## Requirement
Produce word for word the lines of the data below running from the one that has "Subscribe (23, 2507)" to the one that has "Contact Us (15, 2344)", inclusive, and no others.

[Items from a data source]
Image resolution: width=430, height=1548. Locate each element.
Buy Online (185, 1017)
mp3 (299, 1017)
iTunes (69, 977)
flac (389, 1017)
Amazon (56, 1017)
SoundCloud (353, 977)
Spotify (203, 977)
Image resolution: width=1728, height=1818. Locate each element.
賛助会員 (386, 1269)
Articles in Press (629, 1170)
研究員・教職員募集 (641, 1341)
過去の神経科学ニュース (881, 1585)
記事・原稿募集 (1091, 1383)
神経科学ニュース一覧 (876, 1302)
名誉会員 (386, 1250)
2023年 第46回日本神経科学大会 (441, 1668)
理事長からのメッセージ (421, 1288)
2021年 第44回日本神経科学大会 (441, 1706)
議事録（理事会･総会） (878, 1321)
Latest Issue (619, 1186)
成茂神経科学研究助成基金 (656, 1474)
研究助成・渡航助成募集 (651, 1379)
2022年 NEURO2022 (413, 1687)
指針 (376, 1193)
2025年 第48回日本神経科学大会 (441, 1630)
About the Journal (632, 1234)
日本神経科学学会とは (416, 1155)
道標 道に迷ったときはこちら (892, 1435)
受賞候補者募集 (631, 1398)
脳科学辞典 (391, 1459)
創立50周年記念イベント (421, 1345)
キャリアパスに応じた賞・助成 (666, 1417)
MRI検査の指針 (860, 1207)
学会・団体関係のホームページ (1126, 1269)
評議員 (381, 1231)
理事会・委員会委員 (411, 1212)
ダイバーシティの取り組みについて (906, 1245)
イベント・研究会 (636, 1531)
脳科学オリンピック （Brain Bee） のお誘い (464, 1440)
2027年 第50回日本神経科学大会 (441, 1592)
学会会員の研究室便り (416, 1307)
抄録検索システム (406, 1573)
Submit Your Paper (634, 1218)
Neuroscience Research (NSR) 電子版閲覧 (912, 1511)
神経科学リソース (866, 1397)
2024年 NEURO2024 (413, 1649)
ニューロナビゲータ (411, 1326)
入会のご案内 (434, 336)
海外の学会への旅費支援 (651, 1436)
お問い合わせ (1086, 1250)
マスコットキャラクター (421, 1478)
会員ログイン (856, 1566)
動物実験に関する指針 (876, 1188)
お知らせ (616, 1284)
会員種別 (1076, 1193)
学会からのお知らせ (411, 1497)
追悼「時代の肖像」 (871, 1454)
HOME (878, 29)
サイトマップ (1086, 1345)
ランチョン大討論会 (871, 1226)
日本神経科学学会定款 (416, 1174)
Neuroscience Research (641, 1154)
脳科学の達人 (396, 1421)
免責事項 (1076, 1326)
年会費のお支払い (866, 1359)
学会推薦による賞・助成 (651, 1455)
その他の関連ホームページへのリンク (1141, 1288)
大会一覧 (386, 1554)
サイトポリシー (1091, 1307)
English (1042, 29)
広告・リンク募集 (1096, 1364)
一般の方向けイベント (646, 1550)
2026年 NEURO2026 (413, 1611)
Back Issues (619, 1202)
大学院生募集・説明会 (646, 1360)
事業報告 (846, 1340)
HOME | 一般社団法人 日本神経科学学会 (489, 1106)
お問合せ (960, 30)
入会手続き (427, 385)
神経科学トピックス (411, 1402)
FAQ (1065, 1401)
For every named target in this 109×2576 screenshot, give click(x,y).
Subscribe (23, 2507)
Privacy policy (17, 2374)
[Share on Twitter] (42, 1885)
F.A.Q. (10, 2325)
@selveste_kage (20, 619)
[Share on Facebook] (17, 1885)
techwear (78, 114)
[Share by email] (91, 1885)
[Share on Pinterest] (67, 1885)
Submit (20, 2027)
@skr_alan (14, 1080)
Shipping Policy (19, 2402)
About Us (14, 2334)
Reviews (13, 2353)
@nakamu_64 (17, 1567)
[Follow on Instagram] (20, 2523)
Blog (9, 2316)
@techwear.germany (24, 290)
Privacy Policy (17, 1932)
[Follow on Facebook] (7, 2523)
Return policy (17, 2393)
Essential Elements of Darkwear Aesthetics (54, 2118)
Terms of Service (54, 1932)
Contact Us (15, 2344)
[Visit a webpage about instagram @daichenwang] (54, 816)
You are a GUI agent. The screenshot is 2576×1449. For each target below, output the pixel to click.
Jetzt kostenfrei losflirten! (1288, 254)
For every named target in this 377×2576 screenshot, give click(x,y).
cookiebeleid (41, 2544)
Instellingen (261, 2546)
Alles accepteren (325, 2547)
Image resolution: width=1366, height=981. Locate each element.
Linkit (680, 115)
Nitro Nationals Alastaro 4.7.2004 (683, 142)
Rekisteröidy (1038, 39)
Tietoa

## Exercise output
Subscribe (23, 2507)
Privacy policy (17, 2374)
[Share on Twitter] (42, 1885)
F.A.Q. (10, 2325)
@selveste_kage (20, 619)
[Share on Facebook] (17, 1885)
techwear (78, 114)
[Share by email] (91, 1885)
[Share on Pinterest] (67, 1885)
Submit (20, 2027)
@skr_alan (14, 1080)
Shipping Policy (19, 2402)
About Us (14, 2334)
Reviews (13, 2353)
@nakamu_64 (17, 1567)
[Follow on Instagram] (20, 2523)
Blog (9, 2316)
@techwear.germany (24, 290)
Privacy Policy (17, 1932)
[Follow on Facebook] (7, 2523)
Return policy (17, 2393)
Essential Elements of Darkwear Aesthetics (54, 2118)
Terms of Service (54, 1932)
Contact Us (15, 2344)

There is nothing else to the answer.